Secondly, that the human race is becoming more aware of itself, not only as a species but as a global force. We, as a species, are possibly realizing just how intertwined we are not only with each other but also with our surroundings and are beginning to act as stewards not only from an altruistic perspective but also because out of a burgeoning necessity (alright, that one might not altogether be a good thing).

Thirdly, that a large group of people will take the time out of their self created busy schedules in an attempt to discover ways to help their neighbors, their community and in effect to help out their planet.

I suppose one could argue that was the entire purpose of the Green Cleveland seminar held December 6th at the Cleveland Institute’s of Art Reinberger Gallery although I would have to say that it would be difficult to prove.

It isn’t that the exhibit itself isn’t interesting or that the panel discussion that I witnessed wasn’t informative it is just that when a lecture bills itself with a tag along the lines of “Smaller, Better, Greener, Cheaper” then at some point in the discussion the topics of building smaller housing, or better housing that could be greener housing should somehow be cheaper and more attainable. Not in the passing way that it was actually mentioned but in a manner that the general public, the ranting and huffing crowd of gatherers that happened to be listening to the panel talk about themselves, could actually use.

In his usual manner, Mr. Steven Litt gave a rather professional and insightful performance as moderator but…(…this is where I say something that will cause trouble)

I have a hard time understanding how a panel would decide to use as examples a 1300s.f. $180,000 (construction price?) home, a single bedroom with two car garage unit and an entire series of one-off building designs as any sort of positive example of what “green design” for residences should be.
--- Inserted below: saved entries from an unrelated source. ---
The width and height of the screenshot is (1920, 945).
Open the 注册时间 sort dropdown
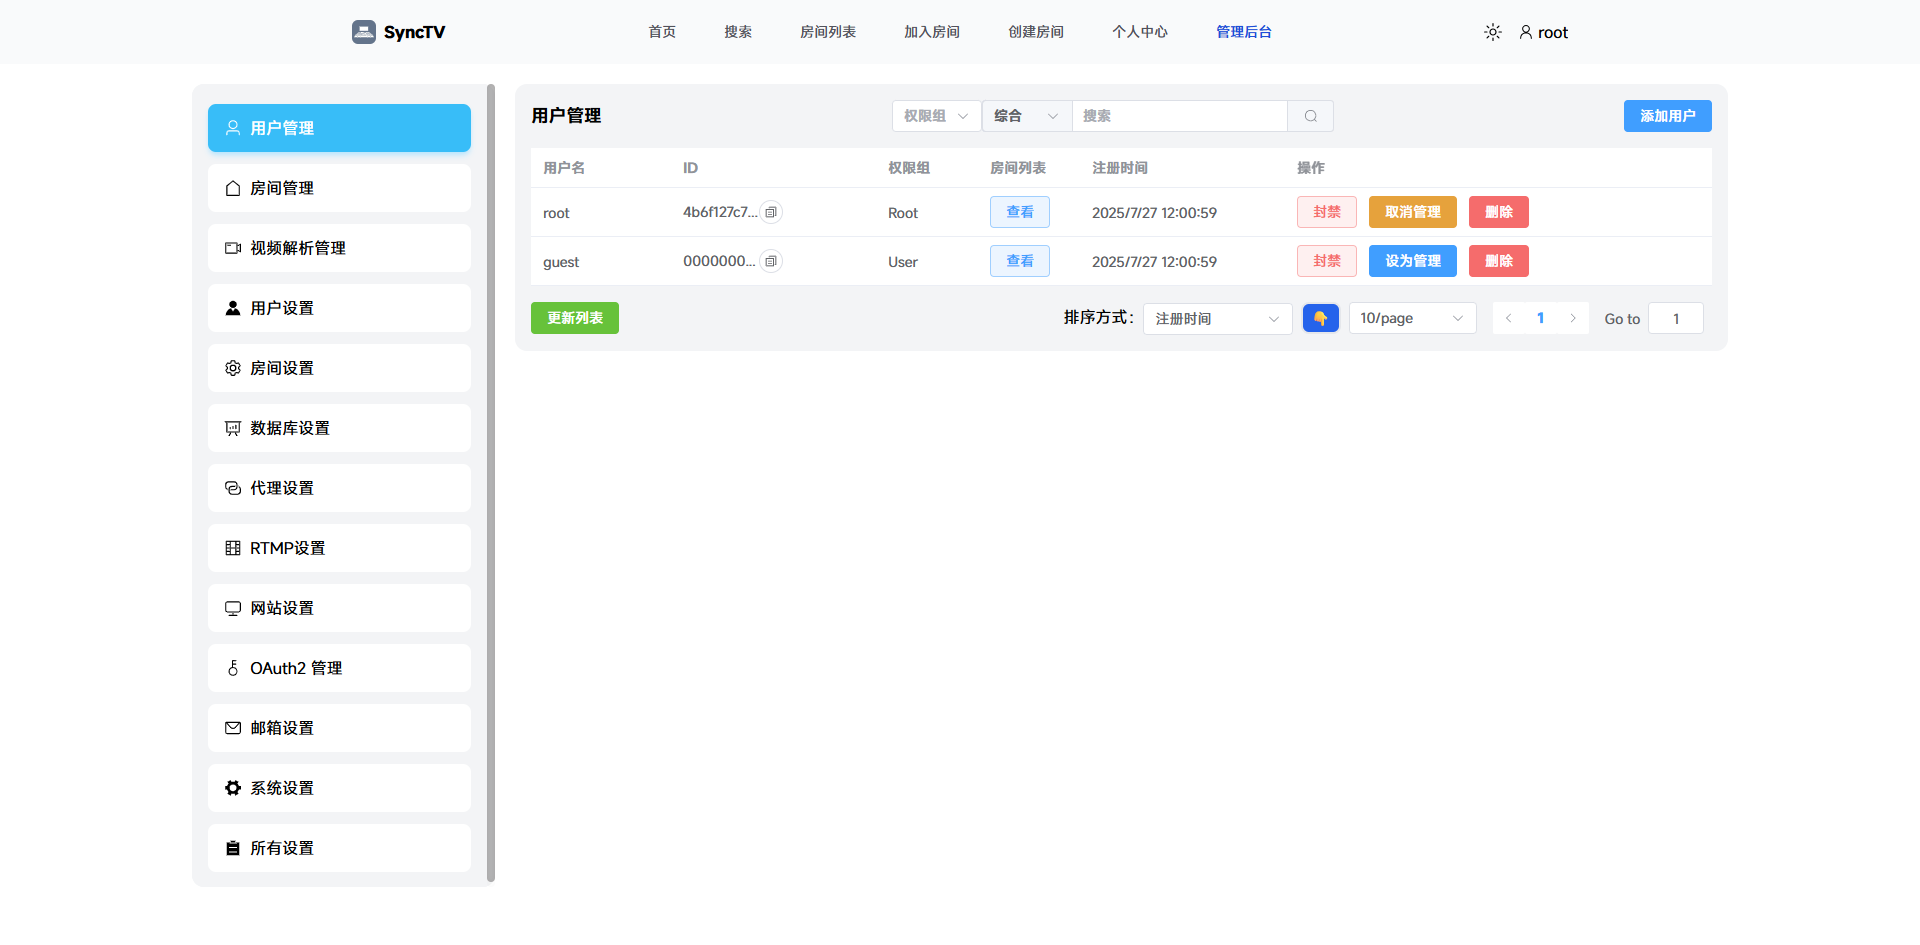click(x=1218, y=318)
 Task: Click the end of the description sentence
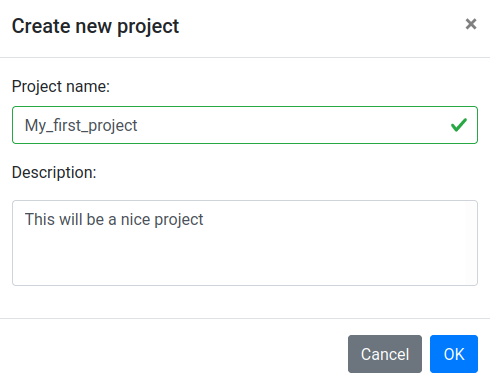(x=204, y=220)
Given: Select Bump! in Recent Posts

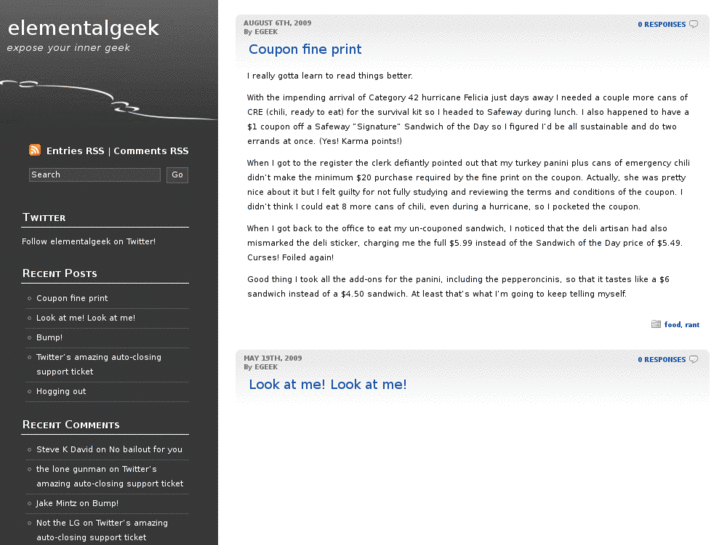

I will skim over the self congratulatory backslapping that came from the usual expected participants (it is oh so hard to not stand up and yell sometimes for a single architect/designer that DOESN’T do “green building” in an attempt to make the point that EVERYONE says they do and actually TECHNICALLY probably DOES) and will take ample time to mention that Mr. Bob Brown (Cleveland City Planning Director) did a rather wonderful job of granting a logistics perspective to the problem of Cleveland’s residential development from an economic angle.

I will not, however, pass so quietly over the constant argument that technology will save us (Seriously, photovoltaic? Call me when commercially accessible PV products break 30% efficiency. Seriously, someone call me) or that giving 12 year tax breaks on a $300,000 new residence that “raises the property value of surrounding homes so that suddenly those home owners have equity to borrow against” (so they go deeper into debt on houses they can’t afford anyway) is a good thing. Green homes are NOT a new idea. It wasn’t some rare comet that passed close by that made all these “green technologies” suddenly exist. Solar orientation, insulation, renewable fuel sources, self sufficiency are all things that we as a species did way back when. WAY BACK WHEN. You know, when we HAD to.
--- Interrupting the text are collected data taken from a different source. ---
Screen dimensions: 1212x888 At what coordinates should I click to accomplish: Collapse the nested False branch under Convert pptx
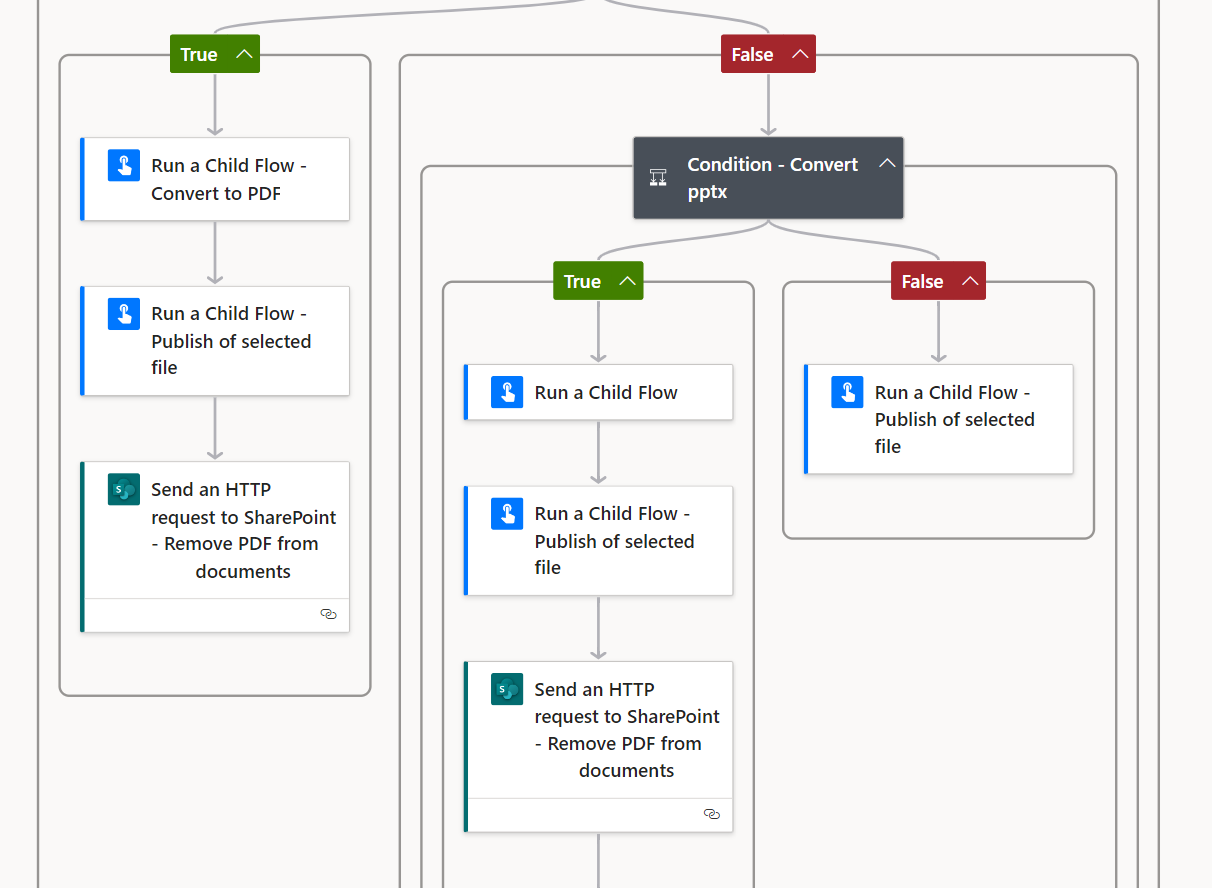(969, 281)
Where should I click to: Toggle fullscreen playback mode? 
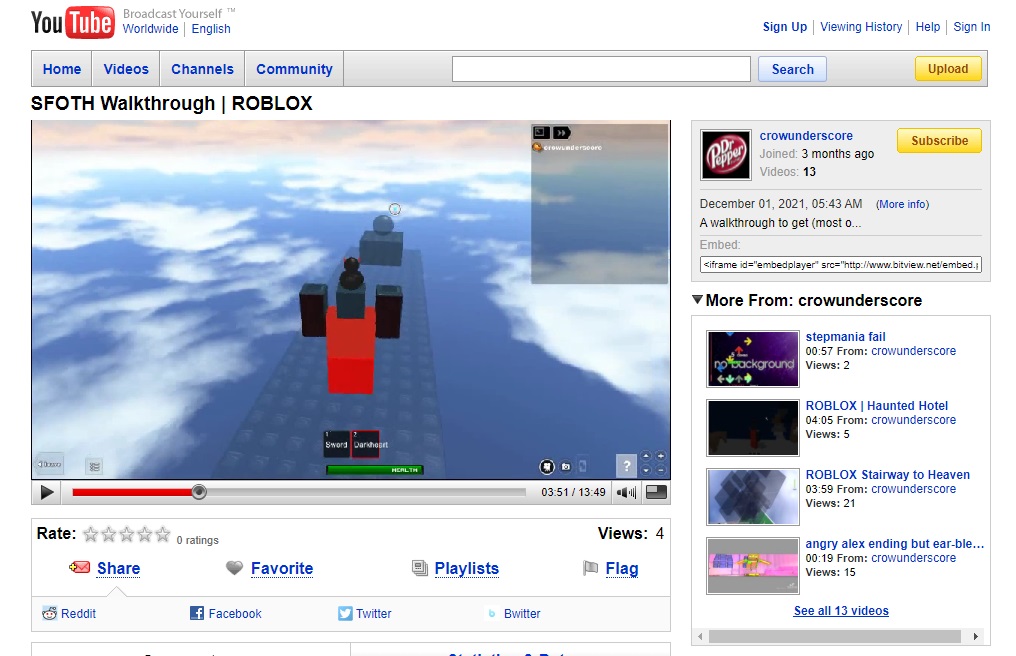click(655, 492)
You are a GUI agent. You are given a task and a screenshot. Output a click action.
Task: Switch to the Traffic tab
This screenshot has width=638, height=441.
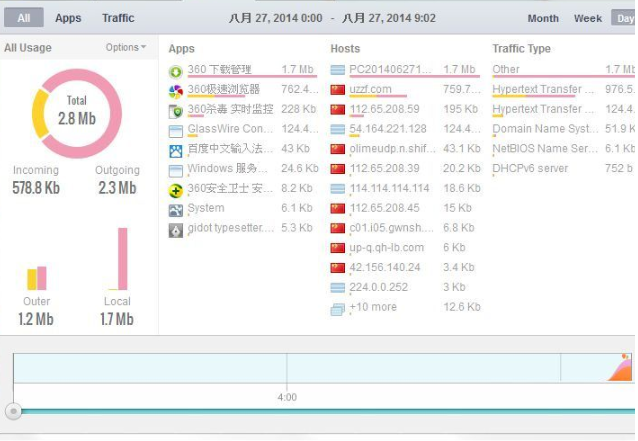tap(118, 18)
Now we are all caught up in ourselves, reinventing the wheel over and over again, constantly attempted to create a “paradigm shift” that hasn’t shifted out of drive in the first place. I am all about green design and I love technology but we have to realize that common sense and good design (by good design I just don’t just mean “pretty” I mean good, makes sense, friggin’ holistic DE-SIGN) can be used with current technologies, current building practices to create a green home model that is downright affordable.

And that is where this seminar fell on its face. So much time was spent harping on “affordable” $200,000+ housing and new technologies that we lost the entire purpose of trying to think in “smaller, better, greener, cheaper” terms.

Look, the Home House exhibit was pretty, there were some interesting ideas and plenty of intent to read and ponder, but until someone steps up and starts building actual smaller, better, greener and cheaper housing stock, in a manner that actually thinks about more then just the property on which it sits (think community or if you are neo-urbanisto think village) then exhibits billed as such will just frustrate the public and those of us in the design community who actually care.

Let’s think “trickle up”, lets provide for those that NEED it, not just those that can afford it. Let’s be sneaky and not call it “green” until it is done being built, to avoid the perception that it costs more. Let’s treat it as if good design actually takes all this into consideration and stop treating it as an “add-on” service. I think Beth Blostein of Overly and Blostein as well as Jeffery Bowen and Tom Meyer of the Greater Cleveland Habitat for Humanity were trying to get to that very point.

I hope there is more (and better) discussion on this topic in the future, hopefully with more neighborhood people as direct participants (hint hint).